_Instructions to follow_. Where in the entries below does "checkbox" appear? Copy every line that has it.

(Pixel coordinate grounding data)
*** Block opens ***

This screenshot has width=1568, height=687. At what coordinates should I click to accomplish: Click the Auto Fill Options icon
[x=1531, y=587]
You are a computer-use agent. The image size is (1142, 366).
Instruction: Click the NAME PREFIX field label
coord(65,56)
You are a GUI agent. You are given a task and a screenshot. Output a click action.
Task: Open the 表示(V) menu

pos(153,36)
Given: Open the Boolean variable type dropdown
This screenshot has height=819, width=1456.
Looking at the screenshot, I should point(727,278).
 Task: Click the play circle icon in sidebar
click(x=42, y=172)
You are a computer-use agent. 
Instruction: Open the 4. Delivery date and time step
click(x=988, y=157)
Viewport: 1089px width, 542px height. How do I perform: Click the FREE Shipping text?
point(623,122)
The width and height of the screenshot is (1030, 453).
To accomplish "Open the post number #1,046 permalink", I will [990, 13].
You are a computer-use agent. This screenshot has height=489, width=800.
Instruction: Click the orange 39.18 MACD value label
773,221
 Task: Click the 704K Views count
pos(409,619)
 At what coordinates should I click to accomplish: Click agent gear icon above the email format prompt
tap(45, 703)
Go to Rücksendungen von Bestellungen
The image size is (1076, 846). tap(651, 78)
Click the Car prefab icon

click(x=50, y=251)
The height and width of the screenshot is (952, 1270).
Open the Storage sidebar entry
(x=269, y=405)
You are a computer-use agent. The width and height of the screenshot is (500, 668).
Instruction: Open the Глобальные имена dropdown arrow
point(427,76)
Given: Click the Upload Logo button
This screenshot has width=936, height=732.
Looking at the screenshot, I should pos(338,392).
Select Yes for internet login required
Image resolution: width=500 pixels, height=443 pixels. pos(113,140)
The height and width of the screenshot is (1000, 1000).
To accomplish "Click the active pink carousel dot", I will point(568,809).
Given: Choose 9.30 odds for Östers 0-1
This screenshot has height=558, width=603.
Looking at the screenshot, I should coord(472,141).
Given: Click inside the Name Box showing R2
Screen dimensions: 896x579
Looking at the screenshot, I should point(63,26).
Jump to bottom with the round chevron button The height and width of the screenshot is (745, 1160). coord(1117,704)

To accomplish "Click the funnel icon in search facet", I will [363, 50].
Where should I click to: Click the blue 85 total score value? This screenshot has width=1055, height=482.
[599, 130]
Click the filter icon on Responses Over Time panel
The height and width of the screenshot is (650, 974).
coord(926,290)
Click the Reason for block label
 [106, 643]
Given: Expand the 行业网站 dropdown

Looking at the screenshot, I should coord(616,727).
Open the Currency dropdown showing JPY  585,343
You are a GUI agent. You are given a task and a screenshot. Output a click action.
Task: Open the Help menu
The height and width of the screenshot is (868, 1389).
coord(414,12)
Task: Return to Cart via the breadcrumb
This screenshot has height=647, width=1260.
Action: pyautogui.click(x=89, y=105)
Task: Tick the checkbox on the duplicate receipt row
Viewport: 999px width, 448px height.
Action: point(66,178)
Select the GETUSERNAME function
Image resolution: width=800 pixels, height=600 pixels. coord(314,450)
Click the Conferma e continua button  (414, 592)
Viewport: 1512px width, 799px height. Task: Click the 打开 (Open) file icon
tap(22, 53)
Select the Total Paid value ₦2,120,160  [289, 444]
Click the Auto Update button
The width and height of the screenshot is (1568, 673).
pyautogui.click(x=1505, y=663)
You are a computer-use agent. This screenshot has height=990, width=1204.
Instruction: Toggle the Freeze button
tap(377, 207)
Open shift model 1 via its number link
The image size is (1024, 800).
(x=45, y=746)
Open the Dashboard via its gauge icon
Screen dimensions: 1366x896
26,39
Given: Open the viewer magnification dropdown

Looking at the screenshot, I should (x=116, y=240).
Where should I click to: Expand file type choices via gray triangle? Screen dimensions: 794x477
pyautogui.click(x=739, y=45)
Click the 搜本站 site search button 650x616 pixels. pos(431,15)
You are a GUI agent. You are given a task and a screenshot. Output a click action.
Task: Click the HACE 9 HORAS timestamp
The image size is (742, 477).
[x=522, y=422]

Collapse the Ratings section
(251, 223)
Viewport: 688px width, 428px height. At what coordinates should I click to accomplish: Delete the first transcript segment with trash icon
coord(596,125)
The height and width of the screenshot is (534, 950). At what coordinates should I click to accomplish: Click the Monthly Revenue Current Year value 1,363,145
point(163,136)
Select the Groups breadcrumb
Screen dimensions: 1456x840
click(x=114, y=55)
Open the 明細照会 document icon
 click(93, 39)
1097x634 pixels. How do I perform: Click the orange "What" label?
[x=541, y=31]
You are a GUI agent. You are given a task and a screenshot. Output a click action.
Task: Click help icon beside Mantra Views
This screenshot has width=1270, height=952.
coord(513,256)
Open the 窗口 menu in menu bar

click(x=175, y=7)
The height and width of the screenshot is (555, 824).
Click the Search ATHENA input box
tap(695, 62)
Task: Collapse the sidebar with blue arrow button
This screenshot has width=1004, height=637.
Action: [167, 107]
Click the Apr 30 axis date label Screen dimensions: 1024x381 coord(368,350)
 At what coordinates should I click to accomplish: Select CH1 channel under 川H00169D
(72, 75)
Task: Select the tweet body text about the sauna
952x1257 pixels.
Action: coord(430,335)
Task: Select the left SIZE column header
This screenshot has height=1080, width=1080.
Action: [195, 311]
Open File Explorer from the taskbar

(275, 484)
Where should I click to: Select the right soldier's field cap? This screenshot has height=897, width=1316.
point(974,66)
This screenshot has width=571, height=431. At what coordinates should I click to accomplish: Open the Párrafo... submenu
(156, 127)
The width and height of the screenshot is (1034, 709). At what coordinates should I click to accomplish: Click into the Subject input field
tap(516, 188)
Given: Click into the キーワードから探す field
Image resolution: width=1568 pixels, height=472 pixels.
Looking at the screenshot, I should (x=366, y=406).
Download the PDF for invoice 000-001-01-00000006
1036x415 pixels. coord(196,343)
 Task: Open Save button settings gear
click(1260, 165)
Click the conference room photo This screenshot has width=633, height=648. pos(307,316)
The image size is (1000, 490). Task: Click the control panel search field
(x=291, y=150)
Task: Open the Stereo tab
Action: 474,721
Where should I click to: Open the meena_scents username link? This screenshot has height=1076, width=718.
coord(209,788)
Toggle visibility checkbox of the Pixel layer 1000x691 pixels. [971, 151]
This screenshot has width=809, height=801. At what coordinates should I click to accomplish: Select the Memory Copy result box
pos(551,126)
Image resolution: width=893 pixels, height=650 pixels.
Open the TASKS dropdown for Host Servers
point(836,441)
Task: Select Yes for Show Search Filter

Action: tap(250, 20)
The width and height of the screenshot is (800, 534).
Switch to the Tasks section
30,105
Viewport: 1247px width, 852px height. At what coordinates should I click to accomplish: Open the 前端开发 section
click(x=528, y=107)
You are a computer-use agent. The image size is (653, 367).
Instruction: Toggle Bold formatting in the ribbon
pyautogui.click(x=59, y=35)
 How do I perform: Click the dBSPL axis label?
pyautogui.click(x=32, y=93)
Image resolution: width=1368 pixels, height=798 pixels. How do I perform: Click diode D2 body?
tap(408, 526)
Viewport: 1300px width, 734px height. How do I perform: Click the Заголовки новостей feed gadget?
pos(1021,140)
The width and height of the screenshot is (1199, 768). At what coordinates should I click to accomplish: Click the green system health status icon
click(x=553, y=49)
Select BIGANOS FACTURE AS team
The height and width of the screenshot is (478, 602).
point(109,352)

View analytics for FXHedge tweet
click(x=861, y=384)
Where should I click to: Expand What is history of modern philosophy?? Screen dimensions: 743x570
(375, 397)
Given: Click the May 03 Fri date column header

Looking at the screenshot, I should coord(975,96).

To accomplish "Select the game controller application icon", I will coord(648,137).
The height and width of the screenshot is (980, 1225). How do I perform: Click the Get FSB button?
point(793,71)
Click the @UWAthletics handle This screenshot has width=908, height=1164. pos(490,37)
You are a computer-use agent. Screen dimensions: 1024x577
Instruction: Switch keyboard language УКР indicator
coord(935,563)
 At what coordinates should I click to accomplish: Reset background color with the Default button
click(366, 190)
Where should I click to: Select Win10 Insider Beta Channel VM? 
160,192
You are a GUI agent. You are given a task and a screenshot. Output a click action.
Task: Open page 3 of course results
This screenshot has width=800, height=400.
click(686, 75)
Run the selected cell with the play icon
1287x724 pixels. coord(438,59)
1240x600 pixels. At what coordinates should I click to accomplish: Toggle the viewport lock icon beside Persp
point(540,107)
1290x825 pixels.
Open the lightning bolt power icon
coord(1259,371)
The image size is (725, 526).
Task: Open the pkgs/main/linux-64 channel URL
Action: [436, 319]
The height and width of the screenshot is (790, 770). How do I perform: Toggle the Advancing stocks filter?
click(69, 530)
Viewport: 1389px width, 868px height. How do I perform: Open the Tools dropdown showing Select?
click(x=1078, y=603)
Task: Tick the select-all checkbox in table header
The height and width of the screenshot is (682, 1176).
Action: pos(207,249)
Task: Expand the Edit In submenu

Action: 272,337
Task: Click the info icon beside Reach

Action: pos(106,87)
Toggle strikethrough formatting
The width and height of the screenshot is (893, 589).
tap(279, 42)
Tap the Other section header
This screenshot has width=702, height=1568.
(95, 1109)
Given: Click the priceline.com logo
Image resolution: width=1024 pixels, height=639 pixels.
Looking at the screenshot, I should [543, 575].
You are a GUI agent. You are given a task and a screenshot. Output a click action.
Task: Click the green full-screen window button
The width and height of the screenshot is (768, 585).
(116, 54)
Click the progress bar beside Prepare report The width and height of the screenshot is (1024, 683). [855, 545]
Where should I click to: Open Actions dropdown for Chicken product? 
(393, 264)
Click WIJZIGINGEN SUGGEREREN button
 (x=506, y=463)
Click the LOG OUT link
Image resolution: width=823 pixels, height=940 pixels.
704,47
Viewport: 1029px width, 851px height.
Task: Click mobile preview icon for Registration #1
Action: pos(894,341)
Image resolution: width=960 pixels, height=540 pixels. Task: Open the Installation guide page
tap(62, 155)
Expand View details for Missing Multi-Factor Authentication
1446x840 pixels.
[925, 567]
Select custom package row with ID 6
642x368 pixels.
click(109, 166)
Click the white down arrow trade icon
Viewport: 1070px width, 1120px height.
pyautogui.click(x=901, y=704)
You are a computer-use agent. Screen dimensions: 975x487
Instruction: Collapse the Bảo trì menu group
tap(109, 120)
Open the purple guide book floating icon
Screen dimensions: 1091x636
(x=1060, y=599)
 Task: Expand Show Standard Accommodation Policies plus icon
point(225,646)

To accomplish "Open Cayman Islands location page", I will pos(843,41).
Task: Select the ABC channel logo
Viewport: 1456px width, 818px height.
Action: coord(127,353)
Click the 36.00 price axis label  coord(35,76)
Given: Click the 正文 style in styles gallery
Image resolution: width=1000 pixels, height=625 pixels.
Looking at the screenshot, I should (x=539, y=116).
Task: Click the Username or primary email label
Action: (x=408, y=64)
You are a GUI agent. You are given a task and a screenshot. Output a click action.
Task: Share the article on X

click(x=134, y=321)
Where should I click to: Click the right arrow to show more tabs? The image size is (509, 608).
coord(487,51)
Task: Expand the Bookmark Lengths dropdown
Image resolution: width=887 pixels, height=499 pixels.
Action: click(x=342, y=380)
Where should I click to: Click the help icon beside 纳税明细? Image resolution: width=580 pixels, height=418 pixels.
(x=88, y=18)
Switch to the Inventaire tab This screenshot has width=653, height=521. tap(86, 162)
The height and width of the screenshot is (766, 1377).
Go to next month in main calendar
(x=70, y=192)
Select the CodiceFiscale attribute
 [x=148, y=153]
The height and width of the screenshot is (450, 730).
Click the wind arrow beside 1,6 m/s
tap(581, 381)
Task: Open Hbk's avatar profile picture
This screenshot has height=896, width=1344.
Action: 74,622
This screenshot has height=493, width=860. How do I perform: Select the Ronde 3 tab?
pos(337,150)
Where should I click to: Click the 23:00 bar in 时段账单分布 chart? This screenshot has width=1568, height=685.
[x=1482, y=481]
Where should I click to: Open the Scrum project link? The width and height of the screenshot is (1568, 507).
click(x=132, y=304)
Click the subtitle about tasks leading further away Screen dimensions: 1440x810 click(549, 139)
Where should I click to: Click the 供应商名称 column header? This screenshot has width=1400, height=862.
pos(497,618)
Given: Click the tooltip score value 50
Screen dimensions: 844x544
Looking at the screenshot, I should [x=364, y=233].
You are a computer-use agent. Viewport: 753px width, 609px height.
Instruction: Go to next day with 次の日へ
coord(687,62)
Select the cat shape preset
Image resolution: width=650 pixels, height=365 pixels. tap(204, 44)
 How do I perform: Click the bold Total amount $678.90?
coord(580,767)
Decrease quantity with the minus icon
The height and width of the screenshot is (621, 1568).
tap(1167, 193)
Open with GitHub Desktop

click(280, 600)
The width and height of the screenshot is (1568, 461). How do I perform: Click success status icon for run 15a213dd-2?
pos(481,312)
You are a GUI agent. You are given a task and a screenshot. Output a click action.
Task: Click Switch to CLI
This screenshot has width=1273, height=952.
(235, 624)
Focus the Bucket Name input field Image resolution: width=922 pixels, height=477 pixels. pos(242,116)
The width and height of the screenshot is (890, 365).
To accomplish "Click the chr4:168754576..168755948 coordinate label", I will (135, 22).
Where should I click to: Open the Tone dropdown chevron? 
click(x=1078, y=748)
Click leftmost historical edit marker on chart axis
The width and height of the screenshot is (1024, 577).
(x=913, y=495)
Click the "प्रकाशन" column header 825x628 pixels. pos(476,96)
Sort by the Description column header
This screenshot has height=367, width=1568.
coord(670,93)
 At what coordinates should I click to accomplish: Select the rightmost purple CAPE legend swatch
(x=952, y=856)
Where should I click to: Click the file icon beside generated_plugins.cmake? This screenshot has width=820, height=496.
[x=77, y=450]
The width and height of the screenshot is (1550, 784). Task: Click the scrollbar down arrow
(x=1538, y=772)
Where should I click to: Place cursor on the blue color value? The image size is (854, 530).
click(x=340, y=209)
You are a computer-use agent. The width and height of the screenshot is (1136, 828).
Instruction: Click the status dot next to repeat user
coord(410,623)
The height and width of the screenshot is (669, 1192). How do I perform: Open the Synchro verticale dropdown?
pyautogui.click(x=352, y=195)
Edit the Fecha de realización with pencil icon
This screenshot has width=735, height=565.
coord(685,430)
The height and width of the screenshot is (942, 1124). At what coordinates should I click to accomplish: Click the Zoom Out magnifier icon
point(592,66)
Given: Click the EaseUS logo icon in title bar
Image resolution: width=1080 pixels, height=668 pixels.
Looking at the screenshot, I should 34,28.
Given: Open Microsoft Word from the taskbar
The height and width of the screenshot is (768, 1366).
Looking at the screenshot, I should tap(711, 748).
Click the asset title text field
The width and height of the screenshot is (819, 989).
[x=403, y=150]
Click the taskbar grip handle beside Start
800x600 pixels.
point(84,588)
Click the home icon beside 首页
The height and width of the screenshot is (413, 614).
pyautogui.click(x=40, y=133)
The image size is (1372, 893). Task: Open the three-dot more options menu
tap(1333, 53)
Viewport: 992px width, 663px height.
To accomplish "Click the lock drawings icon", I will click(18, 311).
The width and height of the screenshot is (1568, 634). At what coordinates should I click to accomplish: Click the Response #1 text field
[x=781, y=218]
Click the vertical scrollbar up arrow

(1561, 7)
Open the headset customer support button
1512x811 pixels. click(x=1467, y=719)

*** Block closes ***

_Exercise result_.
Task: Tick the checkbox on the duplicate receipt row
Toggle visibility checkbox of the Pixel layer 1000x691 pixels. [971, 151]
Task: Tick the select-all checkbox in table header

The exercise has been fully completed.